By reading the documentation I understand that the InputStream pos
is not global and is relative the the fragment the parser is parsing (Lezer Reference Manual). Is this correct?
Is it possible to obtain the global position (relative to the complete input) to avoid having to work with this interface?
Why do you want the global position? The amount of things you can do in a tokenizer without breaking incremental re-parsing is rather limited, and the input stream abstraction tries to prevent you from going wrong there.
I was wondering because we have a complex tokenizer that we would not want to modify it much. It uses pure javascript strings as input and this new interface changes things.
Also we make use of the input.substring(start)
(copy all the input starting at start
) which is not efficient but is part of our current tokenizer. We would prerfer using pure strings instead of the interface (the InputStream will force us to do a while
loop with String.fromCharCode()
).
InputStream.pos
does refer to a global position in the whole input. It sounds like the docs you linked explicitly mention this.

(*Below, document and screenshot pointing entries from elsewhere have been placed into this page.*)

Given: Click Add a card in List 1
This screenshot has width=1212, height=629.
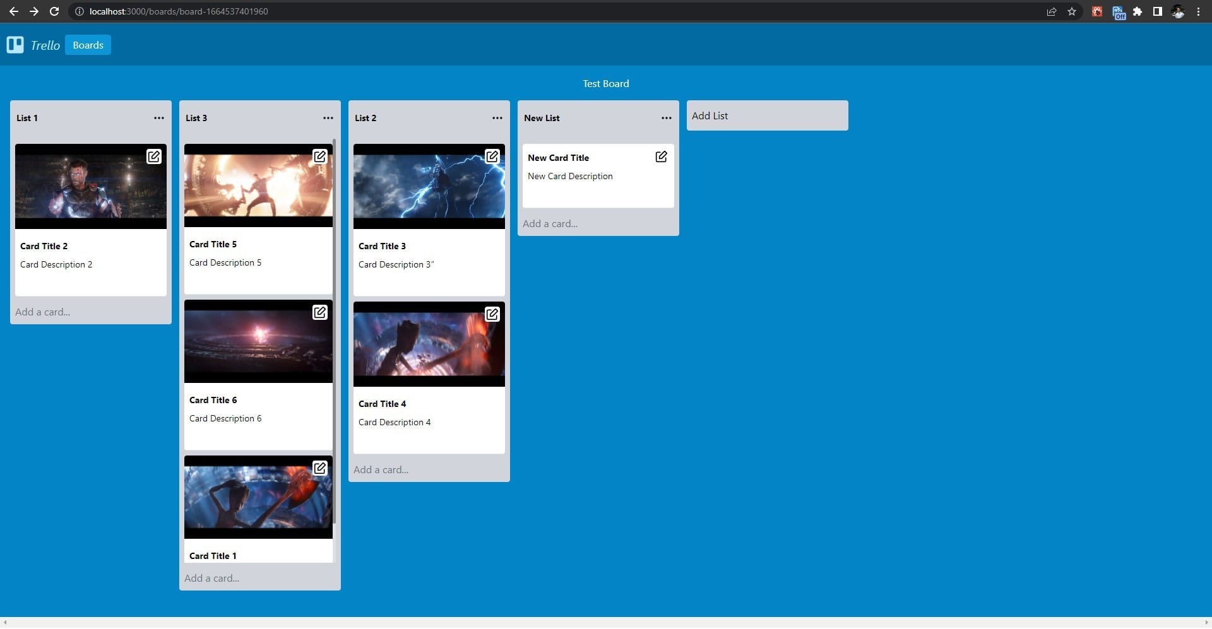Looking at the screenshot, I should tap(43, 312).
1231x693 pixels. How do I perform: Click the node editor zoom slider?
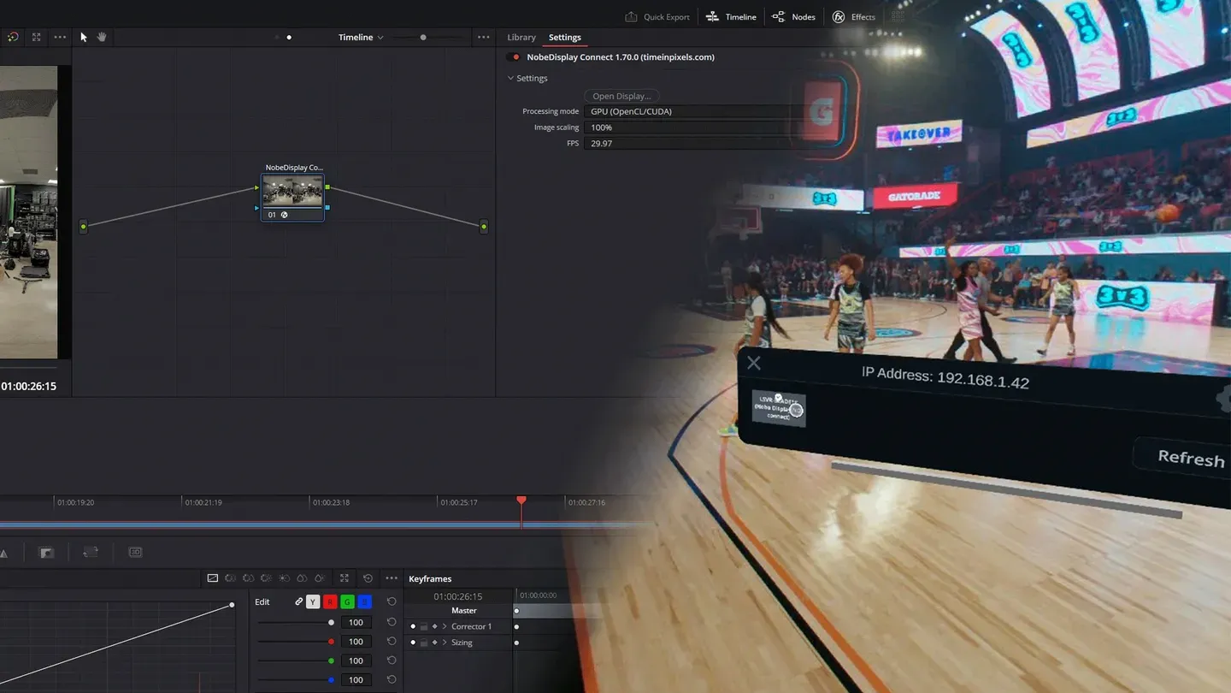pyautogui.click(x=423, y=38)
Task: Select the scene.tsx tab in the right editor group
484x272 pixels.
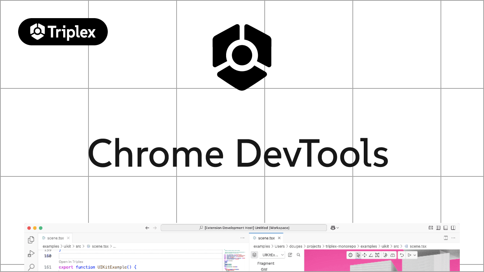Action: coord(266,238)
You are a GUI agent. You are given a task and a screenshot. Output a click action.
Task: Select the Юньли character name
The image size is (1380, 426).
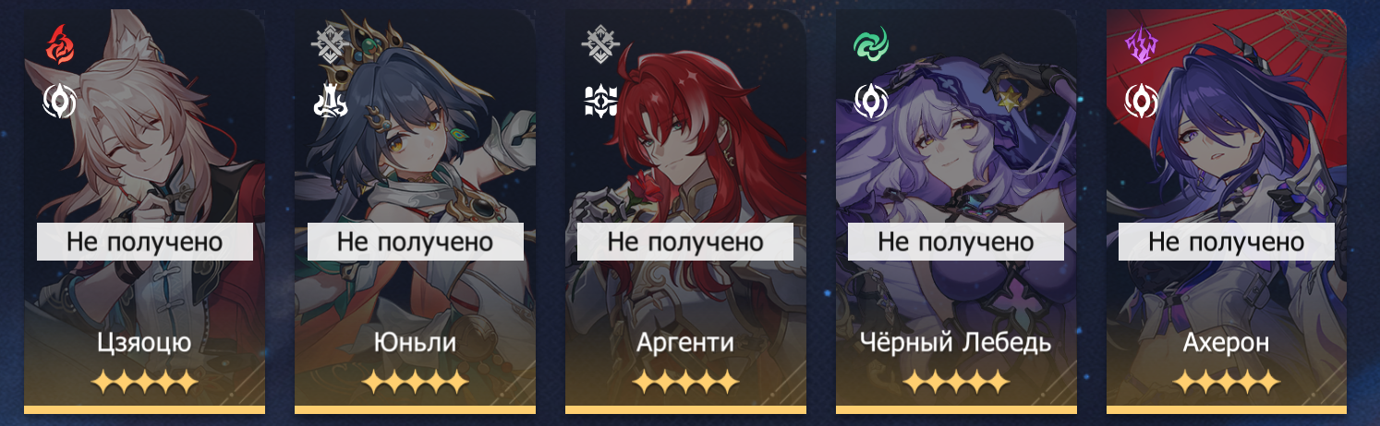click(x=415, y=344)
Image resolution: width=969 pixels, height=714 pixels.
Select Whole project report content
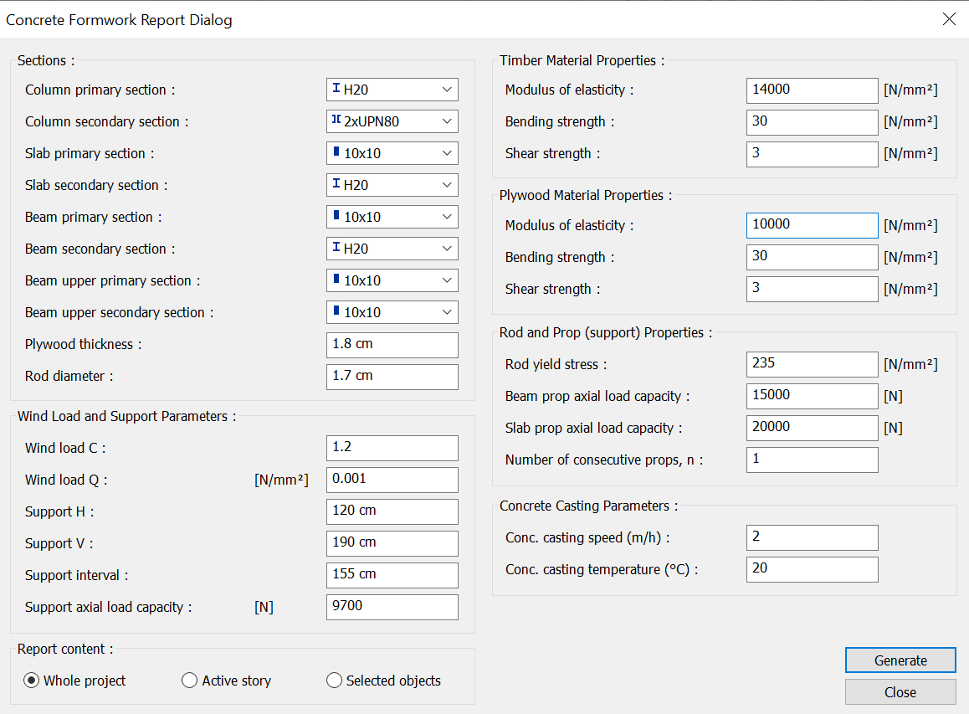(32, 681)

Hello Marijn, would you explain why InputStream
interface includes pos
at all? What would be a possible use for that, given that we do not have the original input, and the only means to get anything from the input is to use peek
and advance
?
thanks
konstantin
The XML mode uses it as a cache key to avoid re-reading tag names, and some other external tokenizers use it to check whether they’ve moved the input stream, but indeed, it’s not super useful.